- Origin: Melbourne, Australia
- Occupations: Musician; actress;
- Instruments: Vocals; keyboards;
- Years active: 1978–present
- Formerly of: No; Sacred Cowboys; Orchestra of Skin and Bone;

= Marie Hoy =

Australian musician and actress

Marie Hoy is an Australian musician and actress. As a vocalist and keyboardist, she was a member of Sacred Cowboys, Orchestra of Skin and Bone (1984–86), No (1987–89) and a number of bands in Melbourne's Little Band scene. As an actor, she appeared in the 1986 film Dogs in Space, where she performed the Boys Next Door's track, "Shivers". She worked with performance artist, Stelarc, on a short science fiction film, Otherzone (1998).

== Biography ==

Marie Hoy began as a musician in the Melbourne punk band, Thrush and the Cunts, in 1978. One of their tracks, "Diseases", appeared in soundtrack of the film, Dogs in Space (1986), which depicts the local little band scene from the late 1970s. She was also a member of Too Fat to Fit Through the Door, alongside Marcus Bergner, Michael Buckley, Tom Hoy, Dave Light and Stuart Grant. They issued a track, "Flintstones Meet the Flintsones", on a four-track split extended play, Little Band (1979), with one track each by Morpions, the Take, and Ronnie and the Rhythm Boys.

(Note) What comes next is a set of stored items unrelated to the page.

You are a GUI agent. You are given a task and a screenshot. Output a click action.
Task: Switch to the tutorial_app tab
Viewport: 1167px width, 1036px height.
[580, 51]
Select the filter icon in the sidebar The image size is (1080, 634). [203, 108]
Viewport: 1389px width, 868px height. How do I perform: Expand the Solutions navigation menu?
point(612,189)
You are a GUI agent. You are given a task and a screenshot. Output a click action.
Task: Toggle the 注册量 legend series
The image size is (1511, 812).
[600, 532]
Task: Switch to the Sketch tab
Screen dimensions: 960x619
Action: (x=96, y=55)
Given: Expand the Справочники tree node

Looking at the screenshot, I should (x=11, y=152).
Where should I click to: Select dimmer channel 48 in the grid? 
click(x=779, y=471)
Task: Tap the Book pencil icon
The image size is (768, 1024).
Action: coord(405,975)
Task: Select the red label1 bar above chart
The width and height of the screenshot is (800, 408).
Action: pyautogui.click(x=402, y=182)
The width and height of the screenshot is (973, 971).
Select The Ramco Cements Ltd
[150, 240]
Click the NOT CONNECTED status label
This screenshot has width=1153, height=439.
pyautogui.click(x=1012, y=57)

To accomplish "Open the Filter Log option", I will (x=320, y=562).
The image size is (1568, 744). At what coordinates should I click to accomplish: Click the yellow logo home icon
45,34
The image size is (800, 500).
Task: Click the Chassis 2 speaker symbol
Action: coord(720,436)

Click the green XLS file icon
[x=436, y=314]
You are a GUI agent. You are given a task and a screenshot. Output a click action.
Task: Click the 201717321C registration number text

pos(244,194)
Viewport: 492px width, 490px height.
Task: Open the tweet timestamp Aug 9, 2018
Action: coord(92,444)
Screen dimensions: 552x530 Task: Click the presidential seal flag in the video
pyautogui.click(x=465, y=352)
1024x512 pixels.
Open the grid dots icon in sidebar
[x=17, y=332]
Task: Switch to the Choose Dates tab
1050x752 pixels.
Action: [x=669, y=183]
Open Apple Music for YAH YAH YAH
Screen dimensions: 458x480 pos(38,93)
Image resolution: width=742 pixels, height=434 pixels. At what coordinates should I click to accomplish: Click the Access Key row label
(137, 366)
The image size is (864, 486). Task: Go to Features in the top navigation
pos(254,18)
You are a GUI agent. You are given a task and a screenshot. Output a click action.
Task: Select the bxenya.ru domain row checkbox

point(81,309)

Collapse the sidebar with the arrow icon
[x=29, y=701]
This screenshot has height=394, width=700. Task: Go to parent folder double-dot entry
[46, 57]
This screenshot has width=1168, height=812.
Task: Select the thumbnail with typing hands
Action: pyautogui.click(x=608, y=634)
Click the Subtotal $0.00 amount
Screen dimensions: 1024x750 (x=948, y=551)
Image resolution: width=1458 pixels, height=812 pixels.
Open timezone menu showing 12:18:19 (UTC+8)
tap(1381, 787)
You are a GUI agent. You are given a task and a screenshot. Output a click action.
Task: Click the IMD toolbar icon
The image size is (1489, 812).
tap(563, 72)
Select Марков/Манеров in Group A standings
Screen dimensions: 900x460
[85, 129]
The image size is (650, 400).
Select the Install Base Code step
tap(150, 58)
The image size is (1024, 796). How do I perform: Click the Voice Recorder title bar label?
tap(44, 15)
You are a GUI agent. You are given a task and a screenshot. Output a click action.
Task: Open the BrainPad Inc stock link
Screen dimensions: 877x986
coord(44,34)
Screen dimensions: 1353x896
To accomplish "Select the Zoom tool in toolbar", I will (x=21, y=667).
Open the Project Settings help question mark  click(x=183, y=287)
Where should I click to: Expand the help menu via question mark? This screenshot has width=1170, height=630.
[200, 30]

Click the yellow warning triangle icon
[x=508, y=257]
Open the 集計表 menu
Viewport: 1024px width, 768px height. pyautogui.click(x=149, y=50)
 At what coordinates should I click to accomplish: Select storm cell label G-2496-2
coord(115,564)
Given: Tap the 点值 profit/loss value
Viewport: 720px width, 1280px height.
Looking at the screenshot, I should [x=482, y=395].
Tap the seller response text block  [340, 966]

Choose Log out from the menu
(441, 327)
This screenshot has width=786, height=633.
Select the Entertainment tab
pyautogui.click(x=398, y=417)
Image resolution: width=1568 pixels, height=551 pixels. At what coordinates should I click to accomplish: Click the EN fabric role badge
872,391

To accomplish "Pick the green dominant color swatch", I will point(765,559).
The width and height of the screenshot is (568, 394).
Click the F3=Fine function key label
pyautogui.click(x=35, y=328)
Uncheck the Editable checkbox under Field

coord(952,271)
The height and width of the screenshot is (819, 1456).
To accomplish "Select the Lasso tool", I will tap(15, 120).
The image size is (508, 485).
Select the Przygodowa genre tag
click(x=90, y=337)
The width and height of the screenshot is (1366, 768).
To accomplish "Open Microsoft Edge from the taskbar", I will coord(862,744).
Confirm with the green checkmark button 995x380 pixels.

As an actress, Hoy appeared in the short film Incubus (1983), collaborating with Bergner and Buckley. In the same year she appeared in another short, Etrusco Me, directed by Bergner. Initially conceived as a prop for a performance by singer and musician Marie Hoy (who also appears in it), "Etrusco Me" was screened at the Melbourne International Film Festival in July–August 2009. The film juxtaposes and intermixes sculptural and linguistic elements, shifting meaning and sense, which parallels the theatrical atmospherics and ballistics later characteristically employed in the plays by the Austrian writer/artist Werner Schwab.

Hoy also appeared in Dogs in Space, as front woman of Marie Hoy and Friends, to perform the Boys Next Door's track, "Shivers". Tim Groves of Senses of Cinema observed "Nick Cave fans will appreciate a snippet of the Boys Next Door's version of their classic 'Shivers' (but pine for the rest of the clip, especially when Hoy performs the song at a gig)."

In 1984, Hoy joined post-punk band, Orchestra of Skin and Bone, on lead vocals and keyboards with Arnie Hanna on guitar, David Hoy on cello, Tom Hoy on saxophone, Lochie Kirkwood on vocals and saxophone, Ollie Olsen on lead vocals and guitar, Dugald McKenzie on vocals and autoharp, John Murphy on drums, James Rogers on trumpet and Peter Scully on guitar. They issued a self-titled album in 1985 before disbanding in the following year.

Hoy on keyboards, vocals and samples with Olsen formed another post-punk band, No, in 1987 including Kevin McMahon on bass guitar and Michael Sheridan on lead guitar. They released two albums, Glory for the Shit for Brains (1987) and Once We Were Scum, Now We Are God (1989), before disbanding in 1989.